[Instructions to follow] From the notebook runtime documentation below, reproduce the passage that begins at the words "After the notebook" and stops after the words "model evaluation.".

[Document excerpt]
====
Run a Notebook
In some cases, you may want to run an existing JupyterLab notebook as a
job. You can do this using the NotebookRuntime()
object.
The next example show you how to run an the TensorFlow 2 quick start for beginner notebook from the internet and save the results to OCI Object Storage. The notebook path points to the raw file link from GitHub. To run the following example, ensure that you have internet access to retrieve the notebook:
Python
from ads.jobs import Job, DataScienceJob, NotebookRuntime
job = (
Job()
.with_infrastructure(
DataScienceJob()
.with_log_id("<log_id>")
.with_log_group_id("<log_group_id>")
)
.with_runtime(
NotebookRuntime()
.with_notebook(path="https://raw.githubusercontent.com/tensorflow/docs/master/site/en/tutorials/customization/basics.ipynb")
.with_service_conda(tensorflow26_p37_cpu_v2")
.with_output("oci://bucket_name@namespace/path/to/dir")
)
job.create()
run = job.run().watch()
After the notebook finishes running, the notebook with results are saved to oci://bucket_name@namespace/path/to/dir
.
You can download the output by calling the download()
method.
run.download("/path/to/local/dir")
The NotebookRuntime
also allows you to use exclusion tags, which lets you exclude cells
from a job run. For example, you could use these tags to do exploratory
data analysis, and then train and evaluate your model in a notebook. Then
you could use that same notebook to only build future models that are trained on a
different dataset. So the job run only has to execute the cells that are
related to training the model, and not the exploratory data analysis or
model evaluation.
You tag the cells in the notebook, and then specify the tags using the .with_exclude_tag()
method. Cells with any matching tags are excluded from the job run.
For example, if you tagged cells with ignore
and remove
,
you can pass in a list of the two tags to the method and those cells are
excluded from the code that is executed as part of the job run. To tag cells
in a notebook, see Adding tags using notebook interfaces.
job.with_runtime(
NotebookRuntime()
.with_notebook("path/to/notebook")
.with_exclude_tag(["ignore", "remove"])
)
YAML
You could use the following YAML to create the same job:
kind: job
spec:
infrastructure:
kind: infrastructure
spec:
jobInfrastructureType: STANDALONE
jobType: DEFAULT
logGroupId: <log_group_id>
logId: <log.id>
type: dataScienceJob
runtime:
kind: runtime
spec:
conda:
slug: tensorflow26_p37_cpu_v1
type: service
notebookPathURI: {path_to_nb}
type: notebook
NotebookRuntime Schema
kind:
allowed:
- runtime
required: true
type: string
spec:
required: true
schema:
args:
nullable: true
required: false
schema:
type: string
type: list
conda:
nullable: false
required: false
schema:
slug:
required: true
type: string
type:
allowed:
- service
required: true
type: string
type: dict
env:
required: false
schema:
type: dict
type: list
excludeTags:
required: false
type: list
freeform_tag:
required: false
type: dict
notebookPathURI:
required: false
type: string
outputUri:
required: false
type: string
type: dict
type:
allowed:
- notebook
required: true
type: string
====
Stored data:
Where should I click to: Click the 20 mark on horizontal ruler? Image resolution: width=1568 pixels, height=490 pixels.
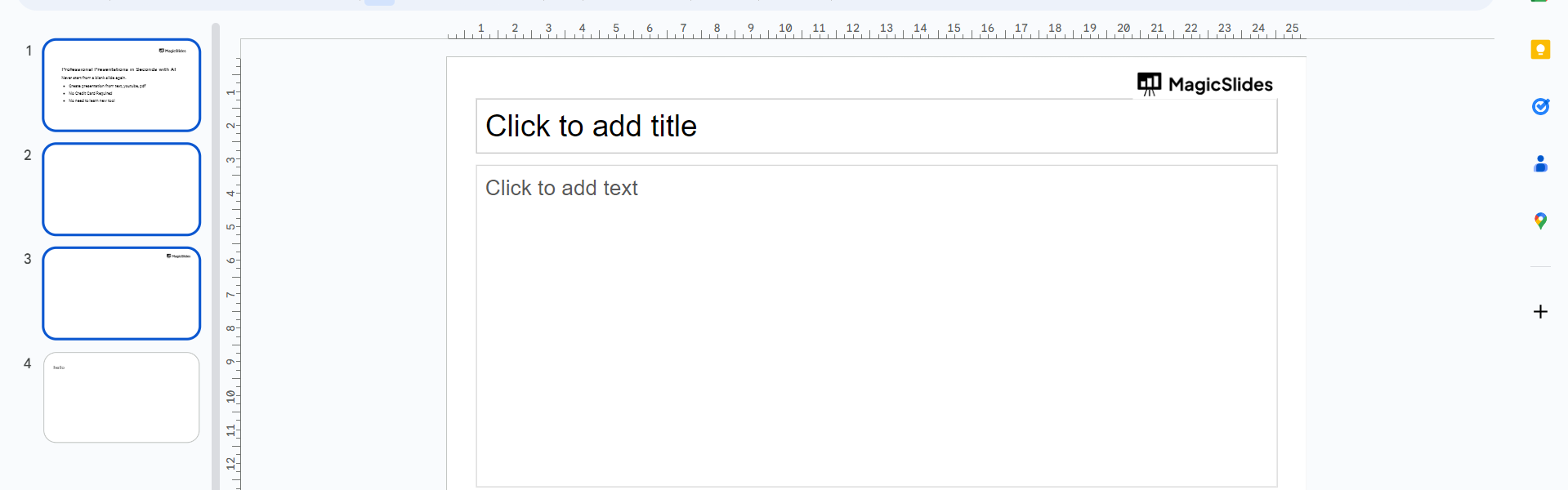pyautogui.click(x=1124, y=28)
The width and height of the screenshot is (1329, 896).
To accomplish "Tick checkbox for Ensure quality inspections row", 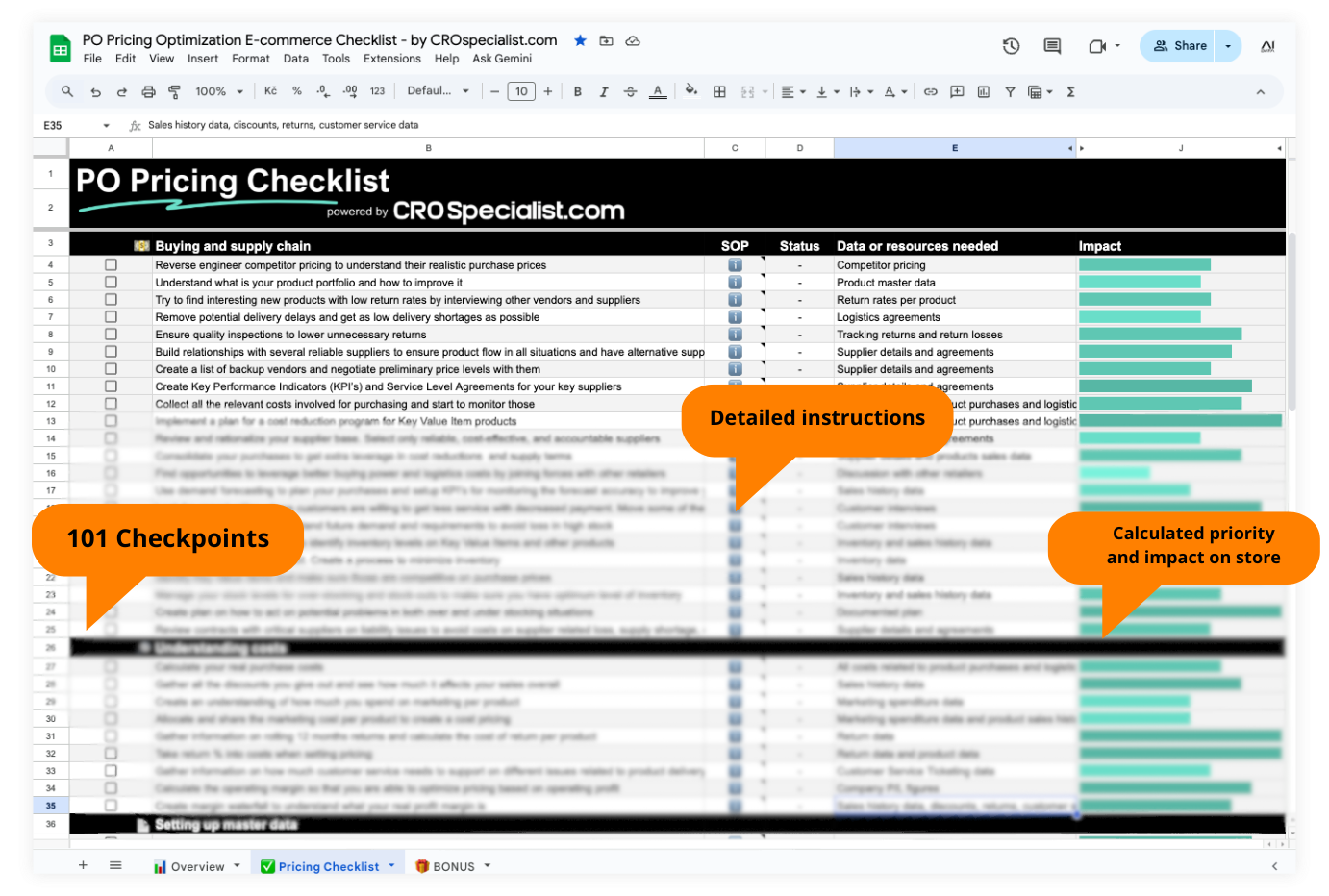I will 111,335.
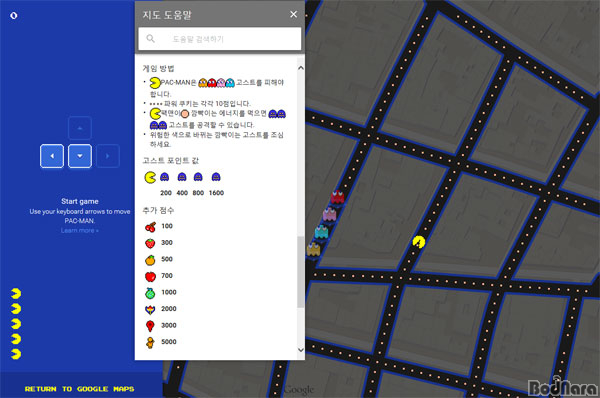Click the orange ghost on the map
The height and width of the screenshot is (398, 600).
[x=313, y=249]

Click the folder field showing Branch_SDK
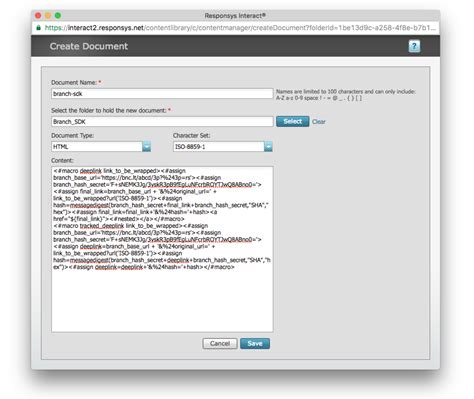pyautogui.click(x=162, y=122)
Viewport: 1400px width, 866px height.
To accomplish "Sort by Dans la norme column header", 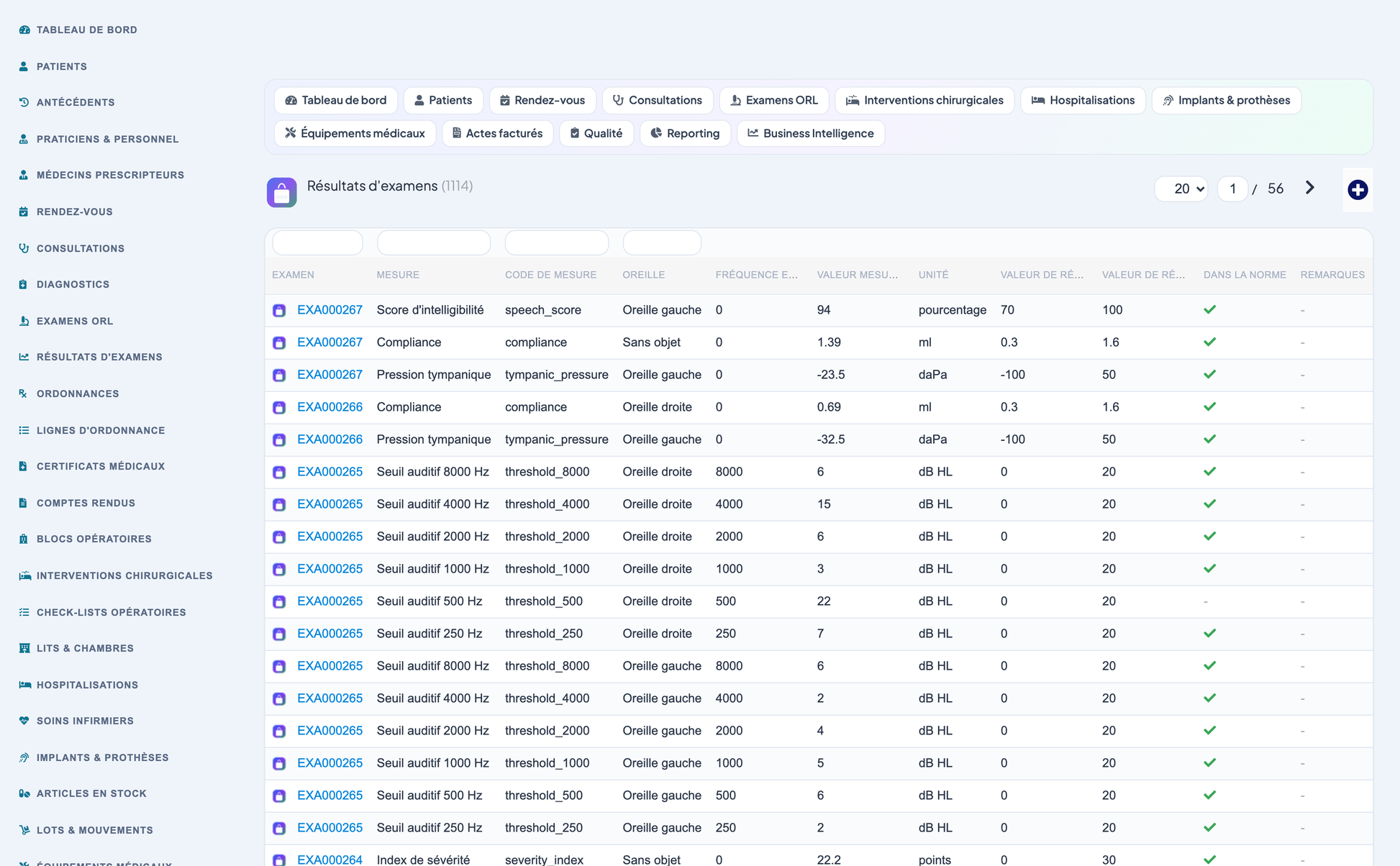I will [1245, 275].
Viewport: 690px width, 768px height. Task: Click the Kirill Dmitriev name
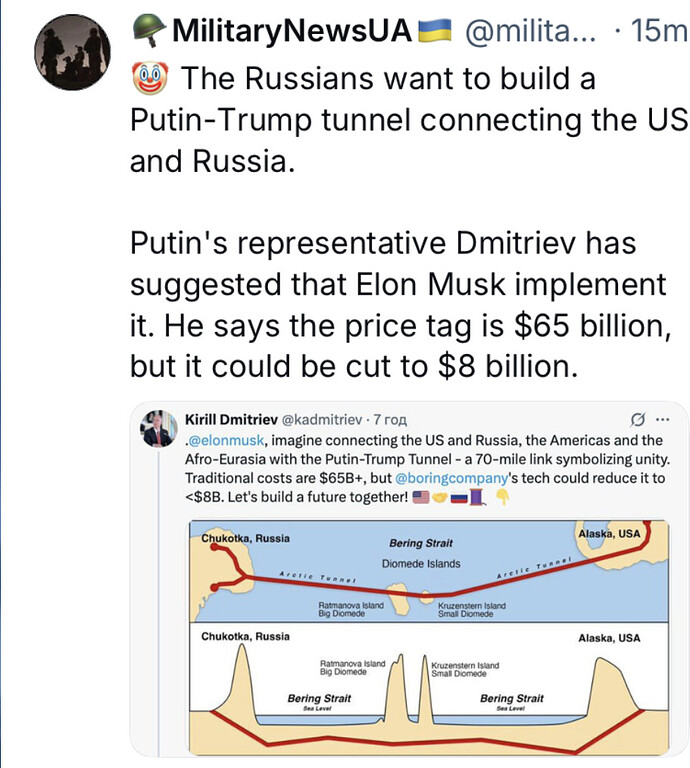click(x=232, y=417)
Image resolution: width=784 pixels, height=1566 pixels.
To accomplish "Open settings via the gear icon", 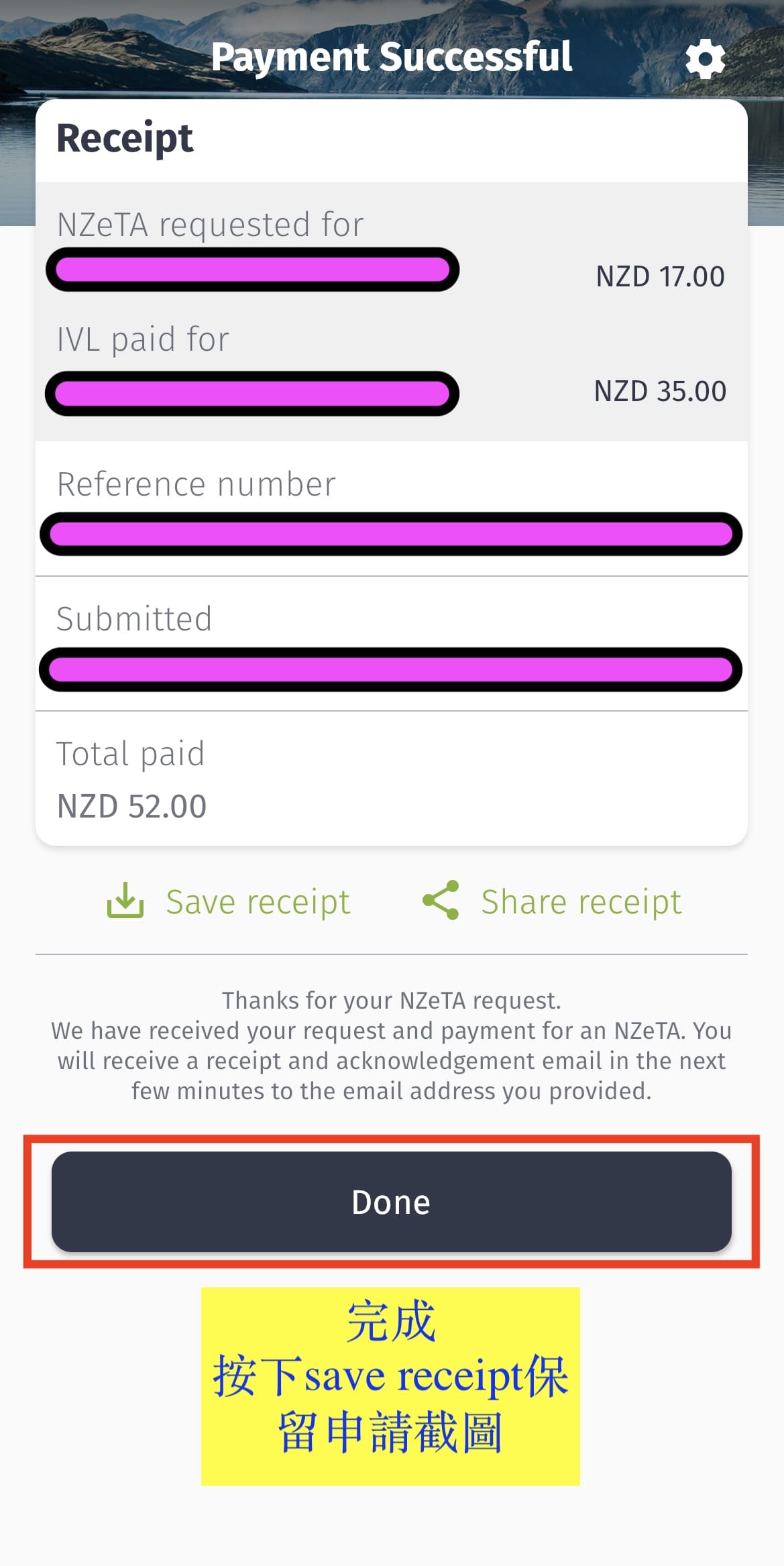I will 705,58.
====
[Exercise output]
After the notebook finishes running, the notebook with results are saved to oci://bucket_name@namespace/path/to/dir
.
You can download the output by calling the download()
method.
run.download("/path/to/local/dir")
The NotebookRuntime
also allows you to use exclusion tags, which lets you exclude cells
from a job run. For example, you could use these tags to do exploratory
data analysis, and then train and evaluate your model in a notebook. Then
you could use that same notebook to only build future models that are trained on a
different dataset. So the job run only has to execute the cells that are
related to training the model, and not the exploratory data analysis or
model evaluation.